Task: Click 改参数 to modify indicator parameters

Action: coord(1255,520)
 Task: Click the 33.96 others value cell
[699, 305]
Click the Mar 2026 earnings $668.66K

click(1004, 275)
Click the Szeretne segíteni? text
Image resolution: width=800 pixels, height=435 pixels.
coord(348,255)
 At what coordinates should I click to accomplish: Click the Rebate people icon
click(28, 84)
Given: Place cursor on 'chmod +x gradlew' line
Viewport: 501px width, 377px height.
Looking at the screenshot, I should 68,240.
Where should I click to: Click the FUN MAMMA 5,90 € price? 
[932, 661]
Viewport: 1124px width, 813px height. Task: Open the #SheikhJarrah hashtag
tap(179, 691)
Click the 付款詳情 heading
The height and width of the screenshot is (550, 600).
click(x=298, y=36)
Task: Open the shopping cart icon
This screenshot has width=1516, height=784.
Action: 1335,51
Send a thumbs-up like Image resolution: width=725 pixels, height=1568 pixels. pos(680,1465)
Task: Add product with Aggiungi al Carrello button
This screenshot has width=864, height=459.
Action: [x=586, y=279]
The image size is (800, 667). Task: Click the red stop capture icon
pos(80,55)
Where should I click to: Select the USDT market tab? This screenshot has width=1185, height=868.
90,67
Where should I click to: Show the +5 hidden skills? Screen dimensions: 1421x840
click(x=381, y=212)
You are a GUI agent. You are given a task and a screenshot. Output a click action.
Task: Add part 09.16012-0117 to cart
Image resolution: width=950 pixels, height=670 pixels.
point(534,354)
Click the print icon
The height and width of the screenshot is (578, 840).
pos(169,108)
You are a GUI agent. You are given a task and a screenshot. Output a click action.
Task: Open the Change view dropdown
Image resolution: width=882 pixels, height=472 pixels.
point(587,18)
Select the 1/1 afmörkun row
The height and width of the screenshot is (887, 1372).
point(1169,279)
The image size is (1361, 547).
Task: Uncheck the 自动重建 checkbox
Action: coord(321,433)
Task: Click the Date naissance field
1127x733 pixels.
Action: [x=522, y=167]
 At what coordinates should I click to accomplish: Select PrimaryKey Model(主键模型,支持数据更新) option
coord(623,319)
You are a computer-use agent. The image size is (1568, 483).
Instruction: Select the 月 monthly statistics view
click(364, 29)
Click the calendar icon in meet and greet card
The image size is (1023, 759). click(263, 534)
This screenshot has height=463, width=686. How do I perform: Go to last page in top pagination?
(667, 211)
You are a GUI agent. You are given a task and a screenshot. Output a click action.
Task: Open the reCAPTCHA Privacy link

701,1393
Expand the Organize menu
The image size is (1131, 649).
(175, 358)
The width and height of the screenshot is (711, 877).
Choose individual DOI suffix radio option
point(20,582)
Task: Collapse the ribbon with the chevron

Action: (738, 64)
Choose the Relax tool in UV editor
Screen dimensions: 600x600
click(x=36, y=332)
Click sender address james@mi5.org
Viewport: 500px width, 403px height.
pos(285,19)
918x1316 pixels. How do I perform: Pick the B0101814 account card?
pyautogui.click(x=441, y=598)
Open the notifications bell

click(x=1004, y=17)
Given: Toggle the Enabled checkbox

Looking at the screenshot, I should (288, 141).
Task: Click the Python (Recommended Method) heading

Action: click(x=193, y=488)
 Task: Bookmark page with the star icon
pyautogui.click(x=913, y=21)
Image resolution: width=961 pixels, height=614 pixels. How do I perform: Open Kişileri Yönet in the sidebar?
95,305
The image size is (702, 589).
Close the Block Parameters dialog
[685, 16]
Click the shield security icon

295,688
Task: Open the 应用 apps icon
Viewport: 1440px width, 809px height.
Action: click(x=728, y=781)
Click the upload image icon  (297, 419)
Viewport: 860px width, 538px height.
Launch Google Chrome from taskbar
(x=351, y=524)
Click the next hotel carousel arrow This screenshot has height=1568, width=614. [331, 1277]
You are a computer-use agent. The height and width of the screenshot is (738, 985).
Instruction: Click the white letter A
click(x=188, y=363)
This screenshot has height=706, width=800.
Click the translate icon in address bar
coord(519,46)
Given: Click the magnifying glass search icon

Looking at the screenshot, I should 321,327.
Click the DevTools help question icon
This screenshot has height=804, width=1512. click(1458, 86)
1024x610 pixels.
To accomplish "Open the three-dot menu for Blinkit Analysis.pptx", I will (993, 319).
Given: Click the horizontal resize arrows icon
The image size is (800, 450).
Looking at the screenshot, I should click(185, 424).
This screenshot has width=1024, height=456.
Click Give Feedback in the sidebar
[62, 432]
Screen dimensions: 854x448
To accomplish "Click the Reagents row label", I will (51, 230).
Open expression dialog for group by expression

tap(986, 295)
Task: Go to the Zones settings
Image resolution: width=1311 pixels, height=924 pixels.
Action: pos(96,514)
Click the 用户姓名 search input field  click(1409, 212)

============

▶ WHAT YOU WILL DO:
Nothing but the lines from the one holding "Task: Open the 应用 apps icon" through the end of the listing above should appear, each exactly as given.

▶ YOUR RESPONSE:
Task: Open the 应用 apps icon
Viewport: 1440px width, 809px height.
Action: click(x=728, y=781)
Click the upload image icon  (297, 419)
Viewport: 860px width, 538px height.
Launch Google Chrome from taskbar
(x=351, y=524)
Click the next hotel carousel arrow This screenshot has height=1568, width=614. [331, 1277]
You are a computer-use agent. The height and width of the screenshot is (738, 985).
Instruction: Click the white letter A
click(x=188, y=363)
This screenshot has height=706, width=800.
Click the translate icon in address bar
coord(519,46)
Given: Click the magnifying glass search icon

Looking at the screenshot, I should 321,327.
Click the DevTools help question icon
This screenshot has height=804, width=1512. click(1458, 86)
1024x610 pixels.
To accomplish "Open the three-dot menu for Blinkit Analysis.pptx", I will (993, 319).
Given: Click the horizontal resize arrows icon
The image size is (800, 450).
Looking at the screenshot, I should click(185, 424).
This screenshot has width=1024, height=456.
Click Give Feedback in the sidebar
[62, 432]
Screen dimensions: 854x448
To accomplish "Click the Reagents row label", I will (51, 230).
Open expression dialog for group by expression

tap(986, 295)
Task: Go to the Zones settings
Image resolution: width=1311 pixels, height=924 pixels.
Action: pos(96,514)
Click the 用户姓名 search input field  click(1409, 212)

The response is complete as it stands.